> _Task details_
Repeat the lines below exactly as written, please, from the line with "The height and width of the screenshot is (577, 1574)." to the line with "Task: Click the shrink", both lines included, and no others.

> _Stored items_
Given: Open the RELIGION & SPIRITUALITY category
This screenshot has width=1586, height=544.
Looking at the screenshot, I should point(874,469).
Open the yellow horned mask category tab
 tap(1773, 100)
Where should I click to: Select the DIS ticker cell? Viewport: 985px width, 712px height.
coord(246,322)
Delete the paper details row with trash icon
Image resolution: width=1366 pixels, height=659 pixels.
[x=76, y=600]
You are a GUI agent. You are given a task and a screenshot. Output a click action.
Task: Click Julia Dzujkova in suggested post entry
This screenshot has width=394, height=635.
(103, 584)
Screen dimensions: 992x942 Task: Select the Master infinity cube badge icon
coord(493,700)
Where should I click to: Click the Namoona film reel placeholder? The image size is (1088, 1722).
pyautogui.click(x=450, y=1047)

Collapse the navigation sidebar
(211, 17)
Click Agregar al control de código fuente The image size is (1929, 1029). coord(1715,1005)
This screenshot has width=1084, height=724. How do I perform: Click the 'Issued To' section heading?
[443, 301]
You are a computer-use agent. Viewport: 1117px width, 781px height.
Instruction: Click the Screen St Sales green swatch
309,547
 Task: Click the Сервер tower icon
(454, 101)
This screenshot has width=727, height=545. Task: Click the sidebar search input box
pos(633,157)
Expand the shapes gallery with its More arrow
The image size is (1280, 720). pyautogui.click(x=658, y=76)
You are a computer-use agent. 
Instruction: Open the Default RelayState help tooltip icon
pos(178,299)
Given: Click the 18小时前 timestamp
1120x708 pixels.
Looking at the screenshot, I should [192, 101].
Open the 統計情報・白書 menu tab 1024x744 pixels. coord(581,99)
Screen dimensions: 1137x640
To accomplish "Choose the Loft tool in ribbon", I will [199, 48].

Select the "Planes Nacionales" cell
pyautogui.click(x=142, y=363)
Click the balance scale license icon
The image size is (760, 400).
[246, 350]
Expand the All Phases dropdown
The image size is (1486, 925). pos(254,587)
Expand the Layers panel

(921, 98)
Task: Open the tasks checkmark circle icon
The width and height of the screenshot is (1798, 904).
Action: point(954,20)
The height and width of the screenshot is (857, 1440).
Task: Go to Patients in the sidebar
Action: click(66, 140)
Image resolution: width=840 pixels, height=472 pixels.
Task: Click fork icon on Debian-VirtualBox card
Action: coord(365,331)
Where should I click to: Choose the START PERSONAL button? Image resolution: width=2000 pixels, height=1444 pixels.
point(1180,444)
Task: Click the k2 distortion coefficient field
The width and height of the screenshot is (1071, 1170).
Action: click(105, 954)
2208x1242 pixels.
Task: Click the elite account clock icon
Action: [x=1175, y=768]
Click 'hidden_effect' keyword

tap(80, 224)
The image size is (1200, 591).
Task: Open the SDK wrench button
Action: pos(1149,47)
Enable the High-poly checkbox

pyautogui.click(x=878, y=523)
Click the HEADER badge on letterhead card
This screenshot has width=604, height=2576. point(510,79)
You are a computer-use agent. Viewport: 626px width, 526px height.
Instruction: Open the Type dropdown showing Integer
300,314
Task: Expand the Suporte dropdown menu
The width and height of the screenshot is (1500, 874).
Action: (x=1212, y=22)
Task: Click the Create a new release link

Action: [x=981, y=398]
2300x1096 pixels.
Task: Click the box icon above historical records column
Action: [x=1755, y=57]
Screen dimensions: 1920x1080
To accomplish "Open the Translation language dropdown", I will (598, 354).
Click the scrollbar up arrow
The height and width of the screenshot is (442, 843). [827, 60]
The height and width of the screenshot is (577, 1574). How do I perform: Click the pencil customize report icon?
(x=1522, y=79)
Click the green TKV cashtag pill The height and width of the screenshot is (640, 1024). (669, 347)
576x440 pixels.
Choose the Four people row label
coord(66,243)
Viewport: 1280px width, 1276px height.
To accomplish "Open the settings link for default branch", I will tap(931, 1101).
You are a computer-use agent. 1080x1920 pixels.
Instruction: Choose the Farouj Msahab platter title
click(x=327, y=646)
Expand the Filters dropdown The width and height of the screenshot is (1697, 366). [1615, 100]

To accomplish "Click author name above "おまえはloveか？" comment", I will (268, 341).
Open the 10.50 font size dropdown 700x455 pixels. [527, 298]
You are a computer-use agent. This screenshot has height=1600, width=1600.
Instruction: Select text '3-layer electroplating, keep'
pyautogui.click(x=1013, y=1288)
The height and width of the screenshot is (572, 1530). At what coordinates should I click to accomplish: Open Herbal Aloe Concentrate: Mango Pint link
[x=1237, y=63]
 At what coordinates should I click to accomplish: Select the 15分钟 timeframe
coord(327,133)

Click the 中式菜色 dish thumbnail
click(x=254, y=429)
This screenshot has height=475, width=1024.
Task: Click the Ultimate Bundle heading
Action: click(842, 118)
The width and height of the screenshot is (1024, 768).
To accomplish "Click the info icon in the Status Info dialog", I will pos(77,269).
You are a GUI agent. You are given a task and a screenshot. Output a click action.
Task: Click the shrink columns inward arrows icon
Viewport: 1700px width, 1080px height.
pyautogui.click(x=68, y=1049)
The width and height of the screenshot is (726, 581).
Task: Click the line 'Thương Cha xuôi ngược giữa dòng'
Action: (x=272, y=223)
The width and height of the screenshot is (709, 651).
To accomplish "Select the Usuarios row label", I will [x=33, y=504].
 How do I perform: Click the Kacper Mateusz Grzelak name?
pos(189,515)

> _Output for this task_
The height and width of the screenshot is (577, 1574). How do I perform: Click the pencil customize report icon?
(x=1522, y=79)
Click the green TKV cashtag pill The height and width of the screenshot is (640, 1024). (669, 347)
576x440 pixels.
Choose the Four people row label
coord(66,243)
Viewport: 1280px width, 1276px height.
To accomplish "Open the settings link for default branch", I will tap(931, 1101).
You are a computer-use agent. 1080x1920 pixels.
Instruction: Choose the Farouj Msahab platter title
click(x=327, y=646)
Expand the Filters dropdown The width and height of the screenshot is (1697, 366). [1615, 100]

To accomplish "Click author name above "おまえはloveか？" comment", I will (268, 341).
Open the 10.50 font size dropdown 700x455 pixels. [527, 298]
You are a computer-use agent. This screenshot has height=1600, width=1600.
Instruction: Select text '3-layer electroplating, keep'
pyautogui.click(x=1013, y=1288)
The height and width of the screenshot is (572, 1530). At what coordinates should I click to accomplish: Open Herbal Aloe Concentrate: Mango Pint link
[x=1237, y=63]
 At what coordinates should I click to accomplish: Select the 15分钟 timeframe
coord(327,133)

Click the 中式菜色 dish thumbnail
click(x=254, y=429)
This screenshot has height=475, width=1024.
Task: Click the Ultimate Bundle heading
Action: click(842, 118)
The width and height of the screenshot is (1024, 768).
To accomplish "Click the info icon in the Status Info dialog", I will pos(77,269).
You are a GUI agent. You are given a task and a screenshot. Output a click action.
Task: Click the shrink columns inward arrows icon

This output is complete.